This notebook contains a minimal tutorial on how to use open source Python libraries, in particular numpy, matplotlib, sklearn, pysam and pysamstats, to call copy number variations in a biological sample, given a BAM file with aligned sequence reads.
In [1]:
from __future__ import division, print_function
import numpy as np
%matplotlib inline
import matplotlib.pyplot as plt
import sklearn
import pysam
import pysamstats
The example dataset used in this tutorial is an Illumina sequencing run of genomic DNA from the Plasmodium falciparum clone Dd2.
In [2]:
fasta_filename = 'data/Pf3D7_v3.fa' # path to the reference genome FASTA file
bam_filename = 'data/Dd2.bam' # path to the BAM file containing aligned sequence reads
First, we need to compute the coverage of aligned sequence reads across a chromosome of interest. We will compute coverage in non-overlapping windows.
In [3]:
fasta = pysam.Fastafile(fasta_filename)
bam = pysam.Samfile(bam_filename)
chrom = 'Pf3D7_05_v3' # chromosome 5
window_size = 300 # use 300bp non-overlapping windows
coverage = pysamstats.load_coverage_ext_binned(bam, fasta, chrom=chrom, pad=True, window_size=window_size)
coverage
Out[3]:
Let's plot the depth of coverage over the genome, to eyeball the data. This will help us get a sense of what the quality of the raw data is like and whether it might support accurate CNV calling, as well as whether there is any obvious signal of copy number variation in the sample.
In [4]:
fig = plt.figure(figsize=(12, 3))
ax = fig.add_subplot(111)
ax.plot(coverage.pos, coverage.reads_all, color='k', marker='o', linestyle=' ', alpha=.3)
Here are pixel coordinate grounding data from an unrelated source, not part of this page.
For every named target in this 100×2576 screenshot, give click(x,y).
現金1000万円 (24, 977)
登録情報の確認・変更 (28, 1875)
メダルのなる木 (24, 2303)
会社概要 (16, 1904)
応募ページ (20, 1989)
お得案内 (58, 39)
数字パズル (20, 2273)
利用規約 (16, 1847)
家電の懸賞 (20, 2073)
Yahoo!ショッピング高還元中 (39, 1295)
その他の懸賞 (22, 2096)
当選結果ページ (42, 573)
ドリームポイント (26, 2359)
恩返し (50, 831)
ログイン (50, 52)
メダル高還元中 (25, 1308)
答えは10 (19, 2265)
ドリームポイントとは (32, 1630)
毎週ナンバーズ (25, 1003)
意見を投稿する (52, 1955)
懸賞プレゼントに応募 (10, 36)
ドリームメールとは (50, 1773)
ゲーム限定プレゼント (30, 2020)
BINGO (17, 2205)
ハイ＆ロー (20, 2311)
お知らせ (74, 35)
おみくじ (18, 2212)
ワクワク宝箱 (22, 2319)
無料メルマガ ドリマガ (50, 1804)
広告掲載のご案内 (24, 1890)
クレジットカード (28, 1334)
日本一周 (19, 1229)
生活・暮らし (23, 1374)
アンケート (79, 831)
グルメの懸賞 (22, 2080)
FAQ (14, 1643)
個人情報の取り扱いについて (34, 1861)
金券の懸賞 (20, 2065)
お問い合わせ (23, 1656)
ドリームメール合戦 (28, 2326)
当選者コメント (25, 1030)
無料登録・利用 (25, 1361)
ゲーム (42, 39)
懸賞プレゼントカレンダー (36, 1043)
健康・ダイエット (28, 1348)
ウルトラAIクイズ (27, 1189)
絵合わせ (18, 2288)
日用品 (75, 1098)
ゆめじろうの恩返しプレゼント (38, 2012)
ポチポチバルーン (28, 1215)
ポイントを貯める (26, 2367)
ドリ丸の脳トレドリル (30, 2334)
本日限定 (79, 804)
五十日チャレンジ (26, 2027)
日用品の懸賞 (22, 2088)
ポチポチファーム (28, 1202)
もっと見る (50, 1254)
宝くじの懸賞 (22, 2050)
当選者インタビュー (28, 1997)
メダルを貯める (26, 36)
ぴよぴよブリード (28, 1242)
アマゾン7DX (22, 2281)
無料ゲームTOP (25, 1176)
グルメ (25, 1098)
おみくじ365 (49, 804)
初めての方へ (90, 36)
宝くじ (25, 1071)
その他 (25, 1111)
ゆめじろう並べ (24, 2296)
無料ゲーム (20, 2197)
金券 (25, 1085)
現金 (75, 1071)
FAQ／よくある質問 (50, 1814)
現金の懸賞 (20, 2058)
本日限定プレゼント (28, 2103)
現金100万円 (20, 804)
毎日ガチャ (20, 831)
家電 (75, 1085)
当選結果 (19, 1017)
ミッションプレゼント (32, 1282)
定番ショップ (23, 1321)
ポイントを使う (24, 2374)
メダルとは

ax.set_xlabel('%s position (bp)' % chrom)
ax.set_ylabel('no. reads')
ax.set_xlim(0, np.max(coverage.pos))
ax.set_title('raw coverage');
From this plot you can see an obvious amplification. This is the well-known 3-fold amplification of a region spanning a gene called multi-drug resistance 1 (MDR1). But you can also see that every there is a fair amount of variance in the number of aligned reads, which may make it difficult to fit an HMM to the raw data. We'll deal with that in the section below.
You can also see the signal gets messy at the very ends of the chromosomes. These are hypervariable sub-telomeric regions, which we will ignore here.
The P. falciparum genome is highly AT-rich within non-coding regions, and we happen to know that AT-rich regions tend to be associated with lower sequencing yield on some sequencing platforms (e.g., Illumina). Thus we suspect that variation in the AT content of the genome may cause some systematic bias in the depth of coverage. To test this suspicion, let's plot depth of coverage against the local GC content of the window.
In [5]:
fig = plt.figure()
ax = fig.add_subplot(111)
ax.hexbin(coverage.gc, coverage.reads_all, cmap='Greys', gridsize=20)
ax.set_xlabel('%GC')
ax.set_ylabel('no. reads')
ax.set_title('coverage bias');
In this sample, below 20% GC content there is a bias towards lower coverage. There are different methods for dealing with this bias. For this tutorial, we will take the simplest approach, which is to exclude all windows where GC content is less than 20%.
In [6]:
coverage_filtered = coverage[coverage.gc >= 20]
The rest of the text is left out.